Pictshare Book Docs

Appearance

Websocket

Overview

The websocket route handles all the syncing operations between the different clients. It takes in Events, which are typed as can be seen in ws.schema.ts, and distributes them via Redis (if available) to the other clients.

Schema

All websocket messages adhere to the schema defined in ws.schema.ts, and look like this:

json
{
  "type": "EVENT_TYPE",
  "timestamp": 1634567890,
  "userId": "some_user_id",
  "payload": {
    "key": "value"
  }
}

The userId is used to identify the user who sent the message. Currently, this is used only for the CURSOR_SYNC event, but may be used in the future to e.g. highlight the object that the user is currently interacting with.

Authentication

The websocket route checks authentication only when establishing a connection, to prevent overhead when actually sending messages. This opens a small security risk, as the client can still send authenticated websocket messages if the owner of the project removes them while the session is still active. Ideally, when the user is removed from the project, the websocket connection should be closed, but this is not currently implemented.
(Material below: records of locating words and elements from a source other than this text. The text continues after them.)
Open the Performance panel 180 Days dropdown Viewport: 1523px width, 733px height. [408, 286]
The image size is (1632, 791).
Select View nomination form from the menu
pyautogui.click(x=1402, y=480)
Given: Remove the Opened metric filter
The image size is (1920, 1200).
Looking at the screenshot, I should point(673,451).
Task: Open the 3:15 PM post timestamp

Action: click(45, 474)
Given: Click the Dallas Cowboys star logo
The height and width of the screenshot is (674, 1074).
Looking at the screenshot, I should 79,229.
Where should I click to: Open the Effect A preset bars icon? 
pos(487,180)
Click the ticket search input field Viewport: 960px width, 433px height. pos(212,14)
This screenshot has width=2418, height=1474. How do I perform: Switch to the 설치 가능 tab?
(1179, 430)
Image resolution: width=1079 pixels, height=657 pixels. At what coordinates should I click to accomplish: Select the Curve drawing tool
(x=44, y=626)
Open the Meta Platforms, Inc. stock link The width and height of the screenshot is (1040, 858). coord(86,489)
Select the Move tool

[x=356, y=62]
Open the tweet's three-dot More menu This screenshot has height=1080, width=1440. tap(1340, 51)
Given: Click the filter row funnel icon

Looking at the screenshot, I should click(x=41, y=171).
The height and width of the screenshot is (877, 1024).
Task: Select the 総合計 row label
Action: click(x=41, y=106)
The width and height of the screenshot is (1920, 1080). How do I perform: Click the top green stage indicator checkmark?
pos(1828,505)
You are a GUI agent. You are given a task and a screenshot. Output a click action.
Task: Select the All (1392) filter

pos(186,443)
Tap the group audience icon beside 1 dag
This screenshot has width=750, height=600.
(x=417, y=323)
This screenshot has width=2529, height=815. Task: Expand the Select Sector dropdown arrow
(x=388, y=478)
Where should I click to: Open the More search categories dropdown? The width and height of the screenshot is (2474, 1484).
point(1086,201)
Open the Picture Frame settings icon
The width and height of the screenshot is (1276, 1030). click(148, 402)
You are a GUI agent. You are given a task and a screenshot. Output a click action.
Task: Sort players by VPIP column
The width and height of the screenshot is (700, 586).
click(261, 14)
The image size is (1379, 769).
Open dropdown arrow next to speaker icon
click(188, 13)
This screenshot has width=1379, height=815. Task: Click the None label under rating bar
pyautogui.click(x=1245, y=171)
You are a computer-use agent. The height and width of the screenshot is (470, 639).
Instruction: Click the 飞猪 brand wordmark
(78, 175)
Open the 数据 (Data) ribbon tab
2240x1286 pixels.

This is only a minor issue, because the REST API, which does the actual updates to the canvas, needs an authentication token for every request, so the client could visually spam the websocket route, but never actually update the canvas.

Distribution

Messages are distributed to all clients connected to the current server, except the one that sent the message. If a redis url is provided, the messages are also distributed to all other servers, where they are sent to the rest of the clients connected to those servers. (see ws.service.ts) Each server generates a unique identifier (see config.ts in the src folder) that is used to prevent the message from being received by the sending server. Because we are using uuid7 for this, which is timestamp based, the chances of a collision are near zero.

Logging

Messages are logged on every incoming request for debugging in development, but in production the messages that represent in-between updates (FRAME_UPDATE & CURSOR_SYNC) are not logged, to make the logs more readable.

Ensuring Recency

In-between messages that are older than 5 seconds are discarded to ensure that the client doesn't lag behind when sending messages. This was originally set to 1 second, but it turns out some devices clocks are off the current time by a few seconds, so their updates would be discarded even though they are still relevant.